E. Shin1, J. Choi2, T. Hung3, C. Poon3, Y. Yu4, and J. J. Kang5; 1Geneva School, New York, NY, 2SUNY Downstate College of Medicine, Brooklyn, NY, 3Memorial Sloan Kettering Cancer Center, New York, NY, 4Department of Radiation Oncology, Memorial Sloan Kettering Cancer Center, New York, NY, 5Yale University Department of Radiation Oncology, New Haven, CT
Purpose/Objective(s): The gold standard test to identify human papillomavirus related oropharyngeal cancer (HPV+ OPC) is mRNA in situ hybridization (ISH). p16INK4a (p16) immunohistochemistry (IHC) is a surrogate for HPV+ OPC, and is often the only diagnostic test done given its high sensitivity and wide availability. As both p16 and HPV testing are not required for routine management, the prognosis of discordant tumors is uncertain. We aimed to assess the feasibility of natural language processing (NLP) to extract p16 and HPV biomarker status. We hypothesized that p16 and HPV discordant tumors have different outcomes than can be predicted by p16 status alone. Materials/
Methods: We included a series of OPC patients from 7/1994-6/2016 with digitized pathology records from our multi-institutional database. NLP was used to code biomarker status from free-text pathology reports. All reports were manually evaluated by two independent reviewers to derive gold standard classification. Patients were excluded if not treated with curative radiation, both p16 IHC and HPV ISH were not performed, or if either p16 or HPV was equivocal. In total, 583 patients were included with a median follow up of 66 months (1-280). The Kaplan-Meier method was used to estimate progression-free (PFS) and overall survival (OS). Results: p16 and HPV results were automatically extracted from a majority (60%) of reports, of which NLP accurately classified 99% of p16 and 96% of HPV results. Positive predictive value (precision), sensitivity (recall), and F-score for p16/HPV were: 98/84%, 97/91%, and 97/86%. Four groups were compared: p16-negative/HPV-negative (p16-HPV-, n=50), p16-/HPV-positive (p16-HPV+, n=12), p16-positive/HPV- (p16+HPV-, n=84), and p16+HPV+ (n=437). 16.5% of tumors were discordant (p16+HPV- or p16-HPV+) and 16% of p16+ patients were HPV-. 2/5-year OS (p<0.001): 93/89% P16+HPV+, 94/74% P16+HPV-, 100/100% P16-HPV+, and 82/66% P16-HPV-. 2/5-year PFS (p=0.013): 90/86% P16+HPV+, 81/76% P16+HPV-, 92/92% P16-HPV+, and 83/75% P16-HPV-. p16+HPV- clustered unfavorably with p16-HPV-, while p16-HPV+ clustered favorably with p16+HPV+. Number needed to harm calculations estimate that for every 10 p16+HPV- patients treated, one additional adverse outcome would be observed than would be anticipated with their p16+HPV+ counterparts.
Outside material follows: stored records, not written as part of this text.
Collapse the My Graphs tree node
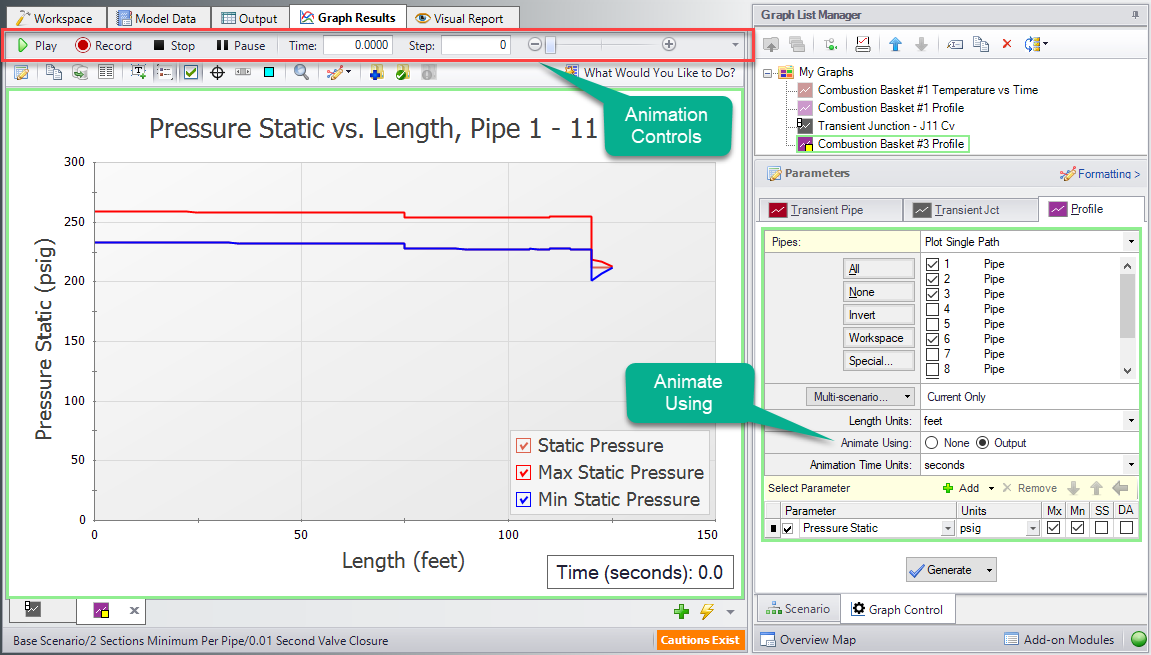The width and height of the screenshot is (1151, 655). click(769, 72)
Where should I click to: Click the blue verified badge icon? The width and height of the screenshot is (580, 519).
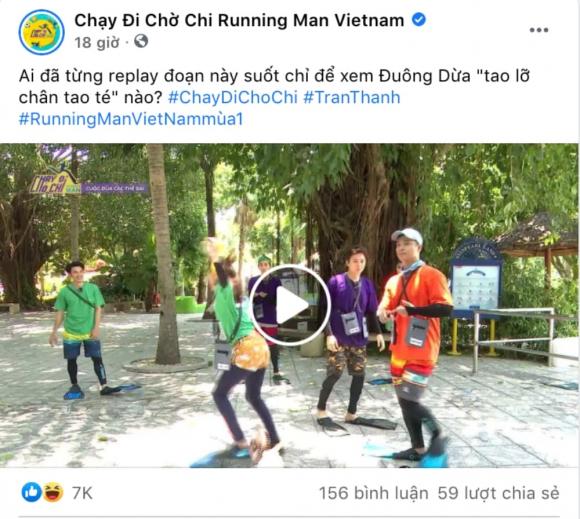point(419,19)
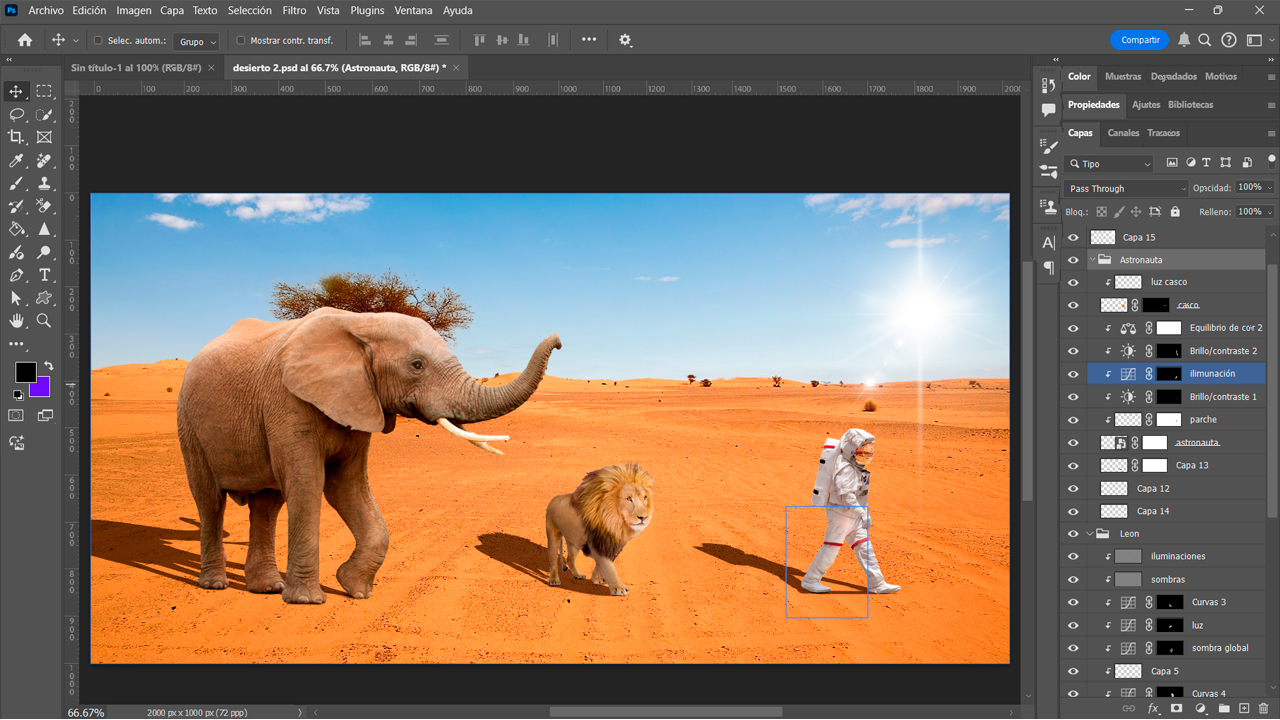The image size is (1280, 720).
Task: Collapse the Astronauta layer group
Action: [1092, 260]
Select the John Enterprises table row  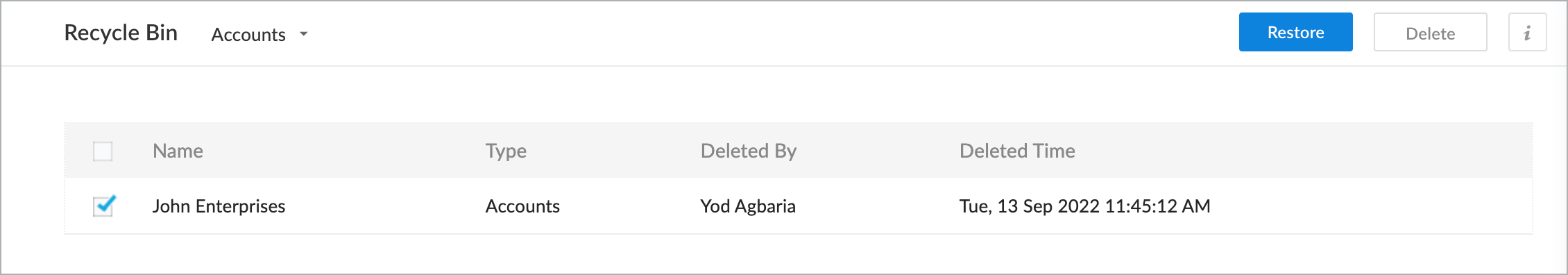pyautogui.click(x=798, y=206)
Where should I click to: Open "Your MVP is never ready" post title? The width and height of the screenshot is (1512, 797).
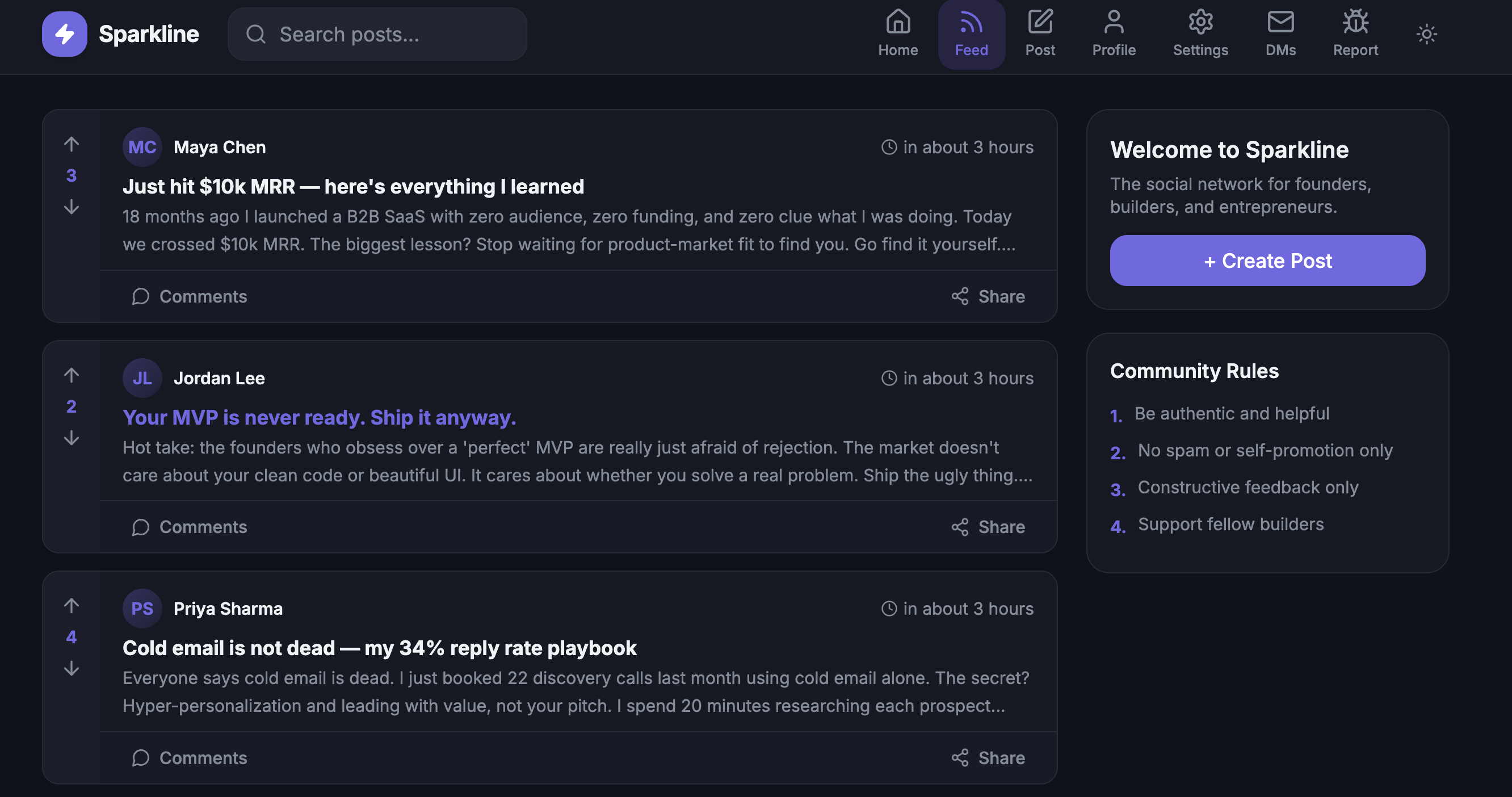pyautogui.click(x=320, y=417)
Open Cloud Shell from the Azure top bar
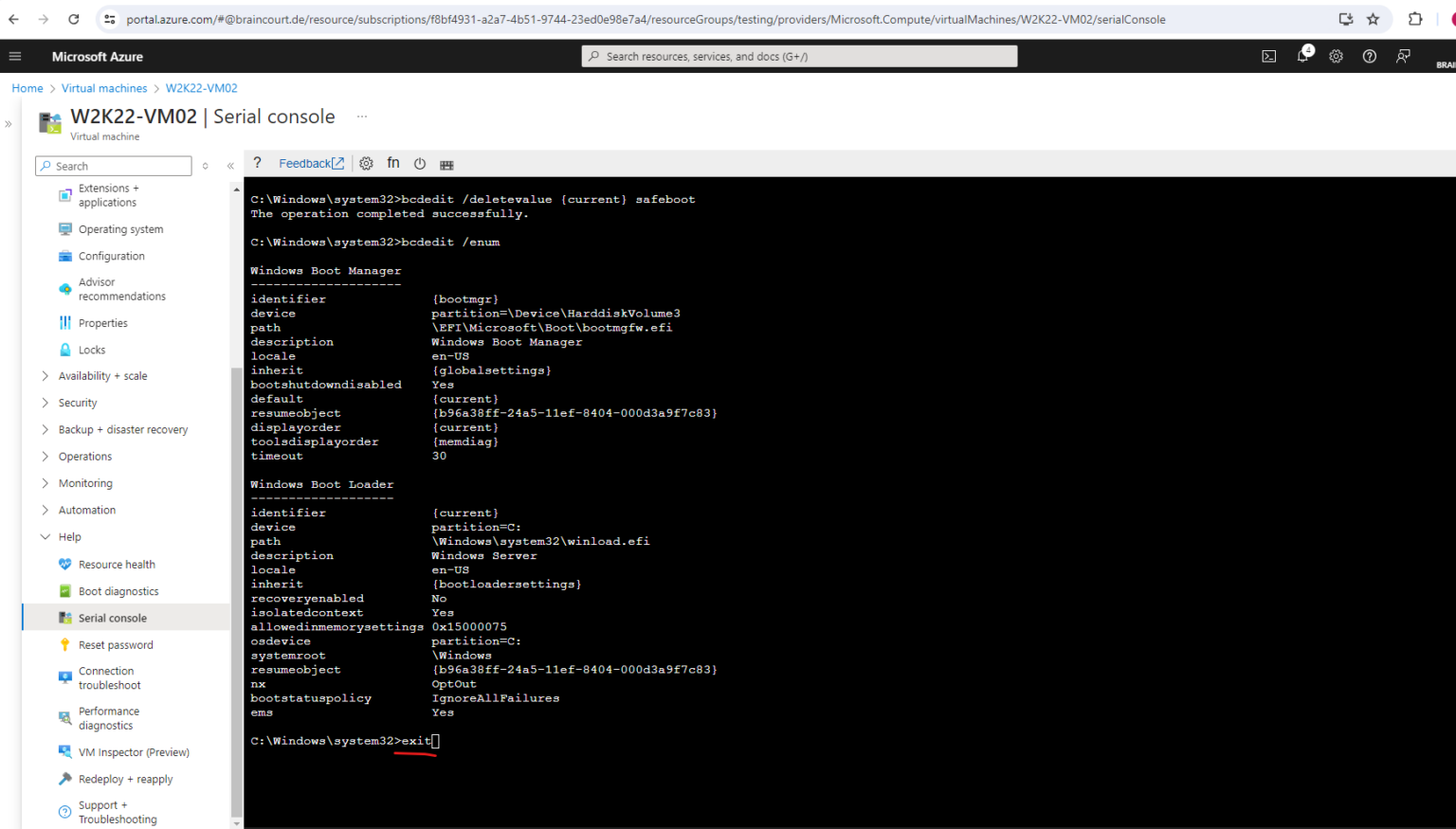The width and height of the screenshot is (1456, 829). (x=1268, y=56)
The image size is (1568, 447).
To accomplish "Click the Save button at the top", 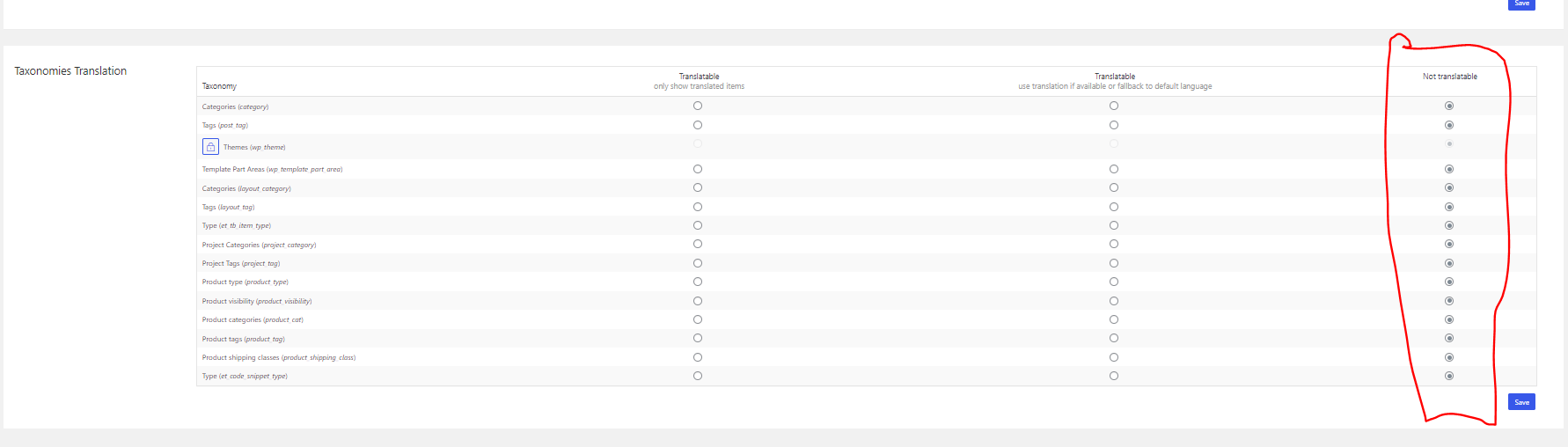I will pyautogui.click(x=1521, y=4).
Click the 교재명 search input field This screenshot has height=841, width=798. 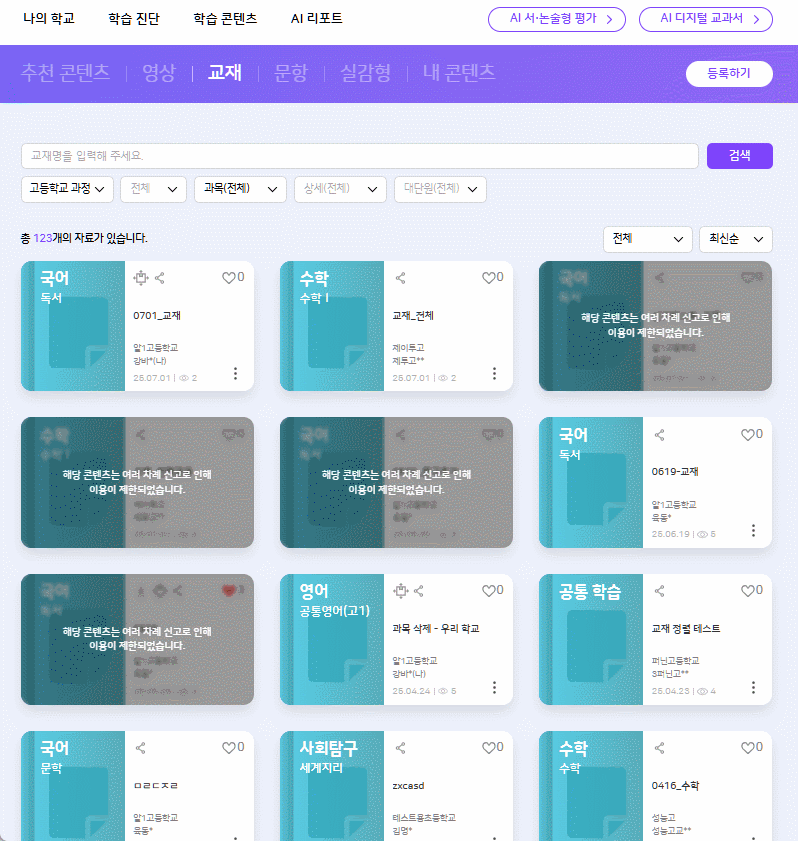coord(359,156)
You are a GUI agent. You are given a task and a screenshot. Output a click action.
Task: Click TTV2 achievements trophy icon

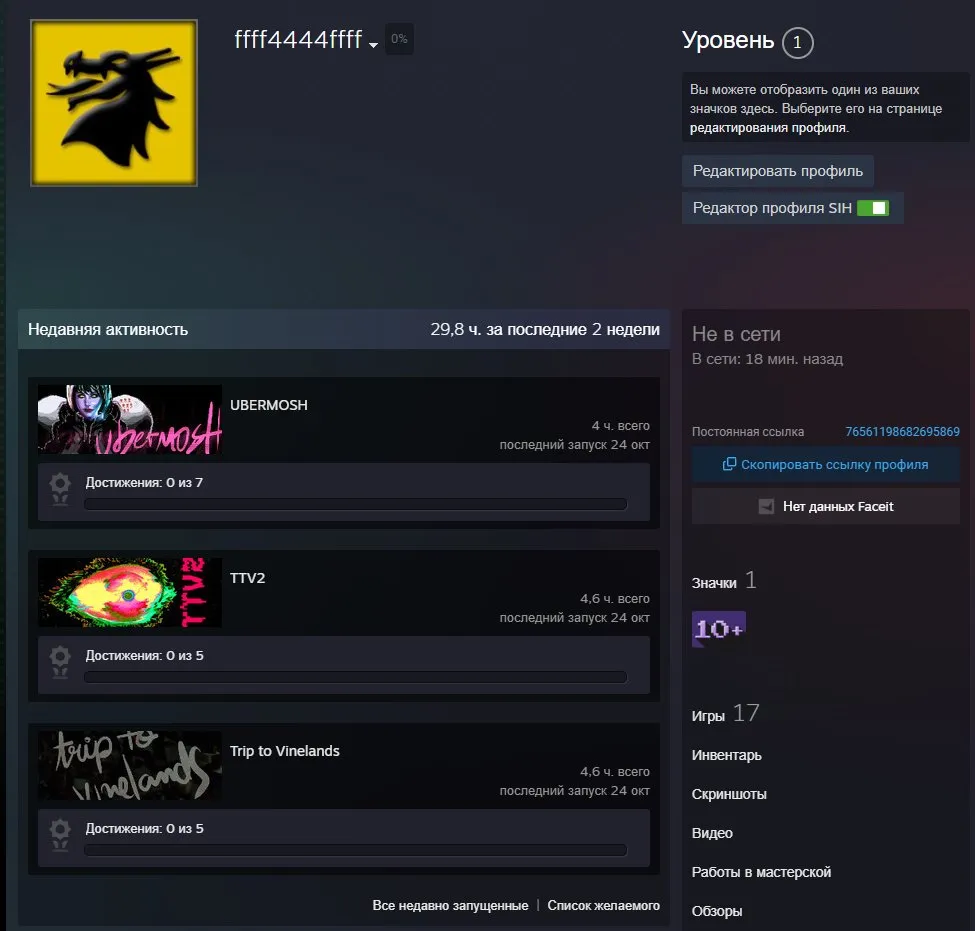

Conclusion: We provide the first study using NLP to classify data from head and neck cancer pathology reports, and the largest study to our knowledge of P16 and HPV discordant OPC outcomes in the United States. Pathology report standardization would improve NLP performance, and future work will compare these methods to large language models. p16 and HPV discordant tumors constitute a notable minority (16.5%) of patients and the inferior prognosis of p16+HPV- patients suggest that both tests may be of clinical utility—especially when considering patients for treatment de-escalation trials.